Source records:
● ● ● ●

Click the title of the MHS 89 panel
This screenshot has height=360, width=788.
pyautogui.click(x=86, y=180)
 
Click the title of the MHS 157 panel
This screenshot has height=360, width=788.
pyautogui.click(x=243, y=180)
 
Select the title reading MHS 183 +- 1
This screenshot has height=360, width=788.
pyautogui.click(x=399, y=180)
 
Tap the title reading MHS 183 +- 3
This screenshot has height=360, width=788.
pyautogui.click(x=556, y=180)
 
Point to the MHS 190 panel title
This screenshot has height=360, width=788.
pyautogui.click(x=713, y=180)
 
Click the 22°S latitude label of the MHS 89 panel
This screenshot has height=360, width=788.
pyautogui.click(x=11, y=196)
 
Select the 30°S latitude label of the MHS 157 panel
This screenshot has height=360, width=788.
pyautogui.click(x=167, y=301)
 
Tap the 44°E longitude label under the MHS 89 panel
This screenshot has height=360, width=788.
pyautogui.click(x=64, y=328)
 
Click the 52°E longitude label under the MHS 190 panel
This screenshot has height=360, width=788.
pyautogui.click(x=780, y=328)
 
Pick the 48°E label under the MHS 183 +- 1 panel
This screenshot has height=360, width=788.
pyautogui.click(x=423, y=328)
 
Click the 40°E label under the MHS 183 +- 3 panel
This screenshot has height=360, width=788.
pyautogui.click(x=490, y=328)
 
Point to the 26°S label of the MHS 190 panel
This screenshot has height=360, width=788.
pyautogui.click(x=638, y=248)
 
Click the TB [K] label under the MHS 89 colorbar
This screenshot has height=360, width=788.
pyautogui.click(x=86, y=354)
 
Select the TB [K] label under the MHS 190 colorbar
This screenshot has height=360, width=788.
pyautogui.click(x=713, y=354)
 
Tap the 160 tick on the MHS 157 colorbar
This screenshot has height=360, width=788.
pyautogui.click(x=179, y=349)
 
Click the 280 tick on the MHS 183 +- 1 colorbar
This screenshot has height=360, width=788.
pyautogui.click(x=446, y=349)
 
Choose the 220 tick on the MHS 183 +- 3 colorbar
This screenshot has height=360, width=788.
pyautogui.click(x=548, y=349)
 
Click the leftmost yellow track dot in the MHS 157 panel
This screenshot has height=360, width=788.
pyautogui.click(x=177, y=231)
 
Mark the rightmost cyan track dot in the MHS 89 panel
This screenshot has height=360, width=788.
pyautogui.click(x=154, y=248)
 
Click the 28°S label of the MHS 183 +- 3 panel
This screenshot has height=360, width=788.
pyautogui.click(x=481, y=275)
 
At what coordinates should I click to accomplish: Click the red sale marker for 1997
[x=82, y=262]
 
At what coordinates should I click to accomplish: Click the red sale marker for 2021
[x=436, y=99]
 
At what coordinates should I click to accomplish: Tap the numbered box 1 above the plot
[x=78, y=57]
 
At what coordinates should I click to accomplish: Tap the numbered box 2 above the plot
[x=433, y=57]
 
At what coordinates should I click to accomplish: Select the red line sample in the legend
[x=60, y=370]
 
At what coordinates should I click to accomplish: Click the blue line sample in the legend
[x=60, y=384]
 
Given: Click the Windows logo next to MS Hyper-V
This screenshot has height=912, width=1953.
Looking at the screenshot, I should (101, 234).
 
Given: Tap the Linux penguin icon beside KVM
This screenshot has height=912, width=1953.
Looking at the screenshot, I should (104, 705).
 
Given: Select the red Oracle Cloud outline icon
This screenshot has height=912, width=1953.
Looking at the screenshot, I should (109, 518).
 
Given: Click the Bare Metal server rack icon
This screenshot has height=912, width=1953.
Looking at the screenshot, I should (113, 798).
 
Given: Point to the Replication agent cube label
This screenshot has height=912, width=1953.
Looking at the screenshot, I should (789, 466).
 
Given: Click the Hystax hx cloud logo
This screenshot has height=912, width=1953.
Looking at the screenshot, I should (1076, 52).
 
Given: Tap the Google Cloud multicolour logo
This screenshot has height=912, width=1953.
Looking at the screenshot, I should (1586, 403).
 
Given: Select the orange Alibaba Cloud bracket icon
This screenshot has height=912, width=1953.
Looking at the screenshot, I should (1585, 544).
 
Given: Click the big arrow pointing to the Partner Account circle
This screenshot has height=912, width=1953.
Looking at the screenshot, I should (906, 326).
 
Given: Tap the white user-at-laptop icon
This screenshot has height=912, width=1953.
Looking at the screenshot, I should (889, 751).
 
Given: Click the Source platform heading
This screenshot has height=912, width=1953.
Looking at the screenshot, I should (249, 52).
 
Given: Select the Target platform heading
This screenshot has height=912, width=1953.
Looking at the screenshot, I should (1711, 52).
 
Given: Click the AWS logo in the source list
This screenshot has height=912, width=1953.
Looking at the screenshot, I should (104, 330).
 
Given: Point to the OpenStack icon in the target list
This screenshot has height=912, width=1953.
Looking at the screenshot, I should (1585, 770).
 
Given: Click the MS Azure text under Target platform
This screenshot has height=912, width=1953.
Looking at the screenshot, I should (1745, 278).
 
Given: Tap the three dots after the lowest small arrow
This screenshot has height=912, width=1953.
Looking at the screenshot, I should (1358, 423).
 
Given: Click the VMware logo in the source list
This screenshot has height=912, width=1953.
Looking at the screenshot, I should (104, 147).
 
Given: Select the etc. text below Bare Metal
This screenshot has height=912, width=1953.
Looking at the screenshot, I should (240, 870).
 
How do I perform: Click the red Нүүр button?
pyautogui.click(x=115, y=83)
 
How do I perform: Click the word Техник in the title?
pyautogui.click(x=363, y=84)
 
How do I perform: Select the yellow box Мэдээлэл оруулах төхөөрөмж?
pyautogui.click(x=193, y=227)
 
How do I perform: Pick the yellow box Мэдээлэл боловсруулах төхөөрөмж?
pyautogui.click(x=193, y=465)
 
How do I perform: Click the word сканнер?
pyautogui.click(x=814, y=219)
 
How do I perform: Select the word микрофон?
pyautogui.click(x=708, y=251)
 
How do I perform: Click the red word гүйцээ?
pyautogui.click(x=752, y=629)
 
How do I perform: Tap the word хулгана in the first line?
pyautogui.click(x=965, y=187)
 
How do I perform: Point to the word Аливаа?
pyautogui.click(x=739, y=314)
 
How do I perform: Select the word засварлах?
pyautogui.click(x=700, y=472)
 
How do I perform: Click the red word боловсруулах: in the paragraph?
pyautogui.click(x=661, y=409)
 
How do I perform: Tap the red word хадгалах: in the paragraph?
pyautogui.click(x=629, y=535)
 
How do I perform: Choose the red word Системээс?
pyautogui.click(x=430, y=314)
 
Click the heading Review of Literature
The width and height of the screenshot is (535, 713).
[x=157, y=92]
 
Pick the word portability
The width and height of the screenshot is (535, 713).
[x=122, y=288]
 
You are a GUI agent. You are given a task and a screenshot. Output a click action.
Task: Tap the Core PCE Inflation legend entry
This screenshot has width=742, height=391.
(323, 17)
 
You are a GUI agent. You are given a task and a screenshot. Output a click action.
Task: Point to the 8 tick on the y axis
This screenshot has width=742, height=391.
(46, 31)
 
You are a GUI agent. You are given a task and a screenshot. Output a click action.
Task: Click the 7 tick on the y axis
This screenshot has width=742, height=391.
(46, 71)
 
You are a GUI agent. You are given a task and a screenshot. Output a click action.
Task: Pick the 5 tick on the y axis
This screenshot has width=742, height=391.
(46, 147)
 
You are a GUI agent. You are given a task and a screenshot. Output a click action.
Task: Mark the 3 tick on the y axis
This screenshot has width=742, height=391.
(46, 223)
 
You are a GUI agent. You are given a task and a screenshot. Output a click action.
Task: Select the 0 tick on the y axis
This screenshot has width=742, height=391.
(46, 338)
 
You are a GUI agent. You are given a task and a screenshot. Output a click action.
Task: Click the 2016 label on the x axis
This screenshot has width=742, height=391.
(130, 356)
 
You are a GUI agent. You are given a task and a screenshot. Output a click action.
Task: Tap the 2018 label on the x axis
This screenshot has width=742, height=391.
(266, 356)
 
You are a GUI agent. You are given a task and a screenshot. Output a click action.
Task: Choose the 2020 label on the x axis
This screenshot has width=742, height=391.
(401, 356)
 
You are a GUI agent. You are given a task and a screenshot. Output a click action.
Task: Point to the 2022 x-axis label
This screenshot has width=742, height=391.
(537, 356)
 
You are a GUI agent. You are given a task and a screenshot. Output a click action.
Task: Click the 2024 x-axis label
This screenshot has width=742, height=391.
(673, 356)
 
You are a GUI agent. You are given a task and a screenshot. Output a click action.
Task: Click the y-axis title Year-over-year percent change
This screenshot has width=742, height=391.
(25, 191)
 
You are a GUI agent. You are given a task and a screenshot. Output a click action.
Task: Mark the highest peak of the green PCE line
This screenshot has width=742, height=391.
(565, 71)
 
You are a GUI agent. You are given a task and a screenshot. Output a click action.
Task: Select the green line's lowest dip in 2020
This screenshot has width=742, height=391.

● ● ● ●

Transcribe the material above word for word, starting at the beginning and ending at the line that contains "pyautogui.click(x=556, y=180)".

ANSWER IN FULL
Click the title of the MHS 89 panel
This screenshot has height=360, width=788.
pyautogui.click(x=86, y=180)
 
Click the title of the MHS 157 panel
This screenshot has height=360, width=788.
pyautogui.click(x=243, y=180)
 
Select the title reading MHS 183 +- 1
This screenshot has height=360, width=788.
pyautogui.click(x=399, y=180)
 
Tap the title reading MHS 183 +- 3
This screenshot has height=360, width=788.
pyautogui.click(x=556, y=180)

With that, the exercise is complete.